↓↓↓

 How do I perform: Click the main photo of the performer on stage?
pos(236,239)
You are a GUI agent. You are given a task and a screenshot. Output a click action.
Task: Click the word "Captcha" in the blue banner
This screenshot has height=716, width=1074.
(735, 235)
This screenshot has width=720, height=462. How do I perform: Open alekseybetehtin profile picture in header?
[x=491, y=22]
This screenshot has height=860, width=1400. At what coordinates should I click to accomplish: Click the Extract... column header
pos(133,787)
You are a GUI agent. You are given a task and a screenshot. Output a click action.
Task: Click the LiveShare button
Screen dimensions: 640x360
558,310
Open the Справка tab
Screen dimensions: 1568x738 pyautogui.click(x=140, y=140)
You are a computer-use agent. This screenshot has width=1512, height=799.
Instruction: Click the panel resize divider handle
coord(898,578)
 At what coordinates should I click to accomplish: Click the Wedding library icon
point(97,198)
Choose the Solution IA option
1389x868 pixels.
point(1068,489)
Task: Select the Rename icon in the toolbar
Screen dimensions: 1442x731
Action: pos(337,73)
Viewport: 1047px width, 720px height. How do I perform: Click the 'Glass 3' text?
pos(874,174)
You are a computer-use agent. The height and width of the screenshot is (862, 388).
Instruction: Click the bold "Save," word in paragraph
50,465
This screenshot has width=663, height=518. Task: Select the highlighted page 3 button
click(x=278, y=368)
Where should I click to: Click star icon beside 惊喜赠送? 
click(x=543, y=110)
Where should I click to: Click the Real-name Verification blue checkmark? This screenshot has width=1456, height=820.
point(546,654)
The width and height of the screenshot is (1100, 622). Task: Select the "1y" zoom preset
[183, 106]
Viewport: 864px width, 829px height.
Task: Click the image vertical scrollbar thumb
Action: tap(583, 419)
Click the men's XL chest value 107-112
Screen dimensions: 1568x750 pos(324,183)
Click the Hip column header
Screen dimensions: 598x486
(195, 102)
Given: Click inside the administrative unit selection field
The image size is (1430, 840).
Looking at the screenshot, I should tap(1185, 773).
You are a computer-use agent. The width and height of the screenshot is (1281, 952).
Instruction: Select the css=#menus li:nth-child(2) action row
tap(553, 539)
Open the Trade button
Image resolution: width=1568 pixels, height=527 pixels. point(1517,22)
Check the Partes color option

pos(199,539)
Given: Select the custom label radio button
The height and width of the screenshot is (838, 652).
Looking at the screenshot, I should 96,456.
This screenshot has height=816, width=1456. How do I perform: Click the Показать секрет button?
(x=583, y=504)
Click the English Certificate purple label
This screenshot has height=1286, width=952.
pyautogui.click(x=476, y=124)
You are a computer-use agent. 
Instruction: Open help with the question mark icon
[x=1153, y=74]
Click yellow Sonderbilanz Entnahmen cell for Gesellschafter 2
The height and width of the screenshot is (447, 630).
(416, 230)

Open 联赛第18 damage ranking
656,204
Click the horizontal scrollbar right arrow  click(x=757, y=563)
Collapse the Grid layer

↑↑↑

▶ _TASK DESCRIPTION_: Transcribe the rows exactly, taking the stretch from the line that contains "Given: Select the custom label radio button" through the end of the rows, both ends included.

▶ _REPLY TO THE TASK_:
Given: Select the custom label radio button
The height and width of the screenshot is (838, 652).
Looking at the screenshot, I should 96,456.
This screenshot has height=816, width=1456. How do I perform: Click the Показать секрет button?
(x=583, y=504)
Click the English Certificate purple label
This screenshot has height=1286, width=952.
pyautogui.click(x=476, y=124)
You are a computer-use agent. 
Instruction: Open help with the question mark icon
[x=1153, y=74]
Click yellow Sonderbilanz Entnahmen cell for Gesellschafter 2
The height and width of the screenshot is (447, 630).
(416, 230)

Open 联赛第18 damage ranking
656,204
Click the horizontal scrollbar right arrow  click(x=757, y=563)
Collapse the Grid layer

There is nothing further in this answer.